Records provided
□ □ □ □

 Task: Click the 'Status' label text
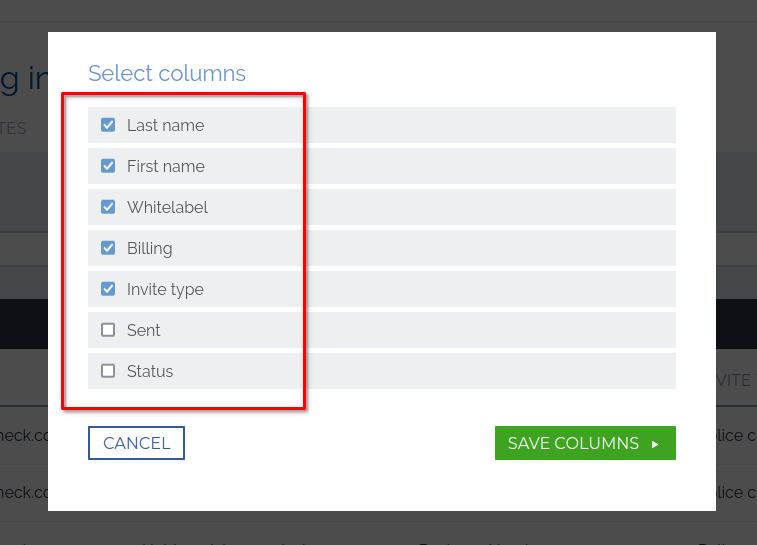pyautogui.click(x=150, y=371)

□ □ □ □

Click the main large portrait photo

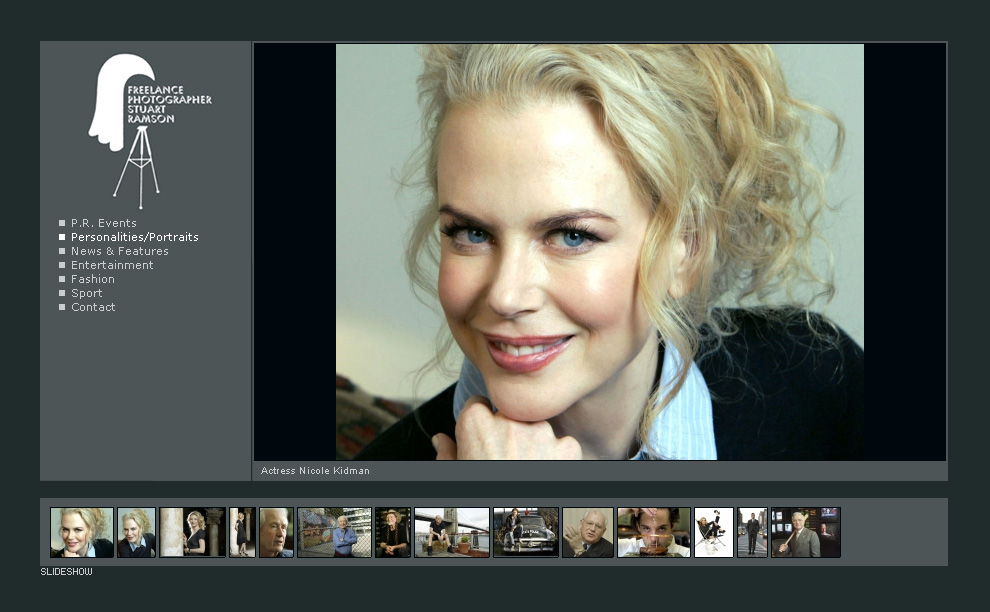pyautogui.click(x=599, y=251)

□ □ □ □

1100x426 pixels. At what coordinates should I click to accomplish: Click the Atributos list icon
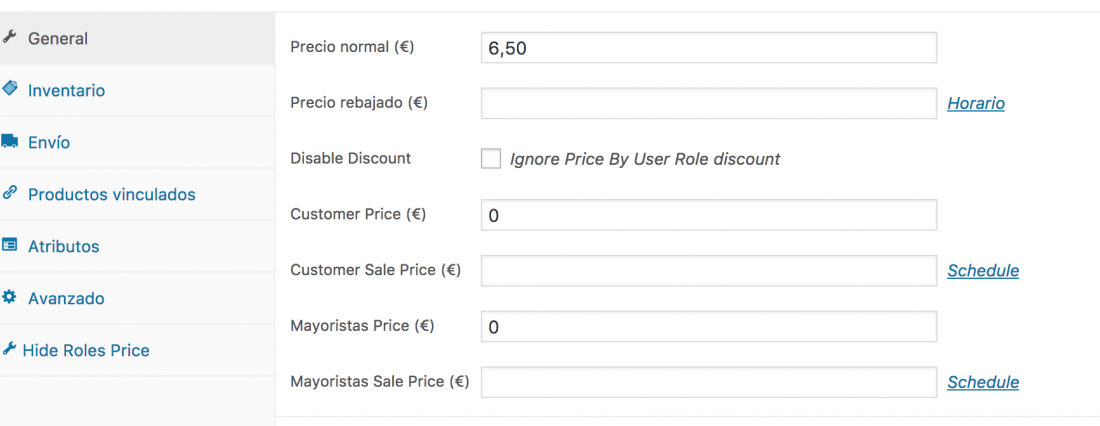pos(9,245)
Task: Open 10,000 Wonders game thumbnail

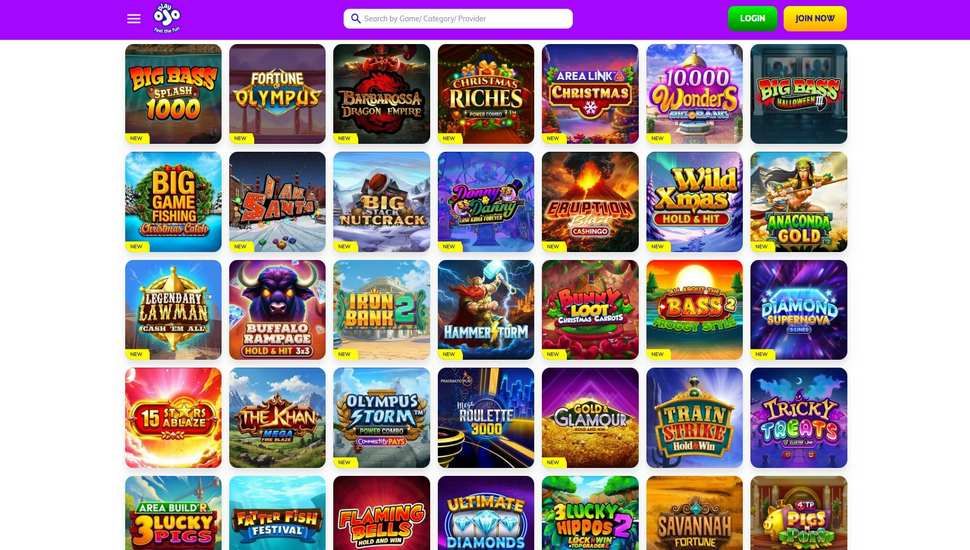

□ □ □ □

Copy out the items word for word, starting at the line containing "1100x426 pixels. At" and ending at the line containing "Task: Open 10,000 Wonders game thumbnail". Leave out the pictures.

Solution for this task
1100x426 pixels. At what coordinates should I click to accomplish: Click the Atributos list icon
pos(9,245)
Task: Open 10,000 Wonders game thumbnail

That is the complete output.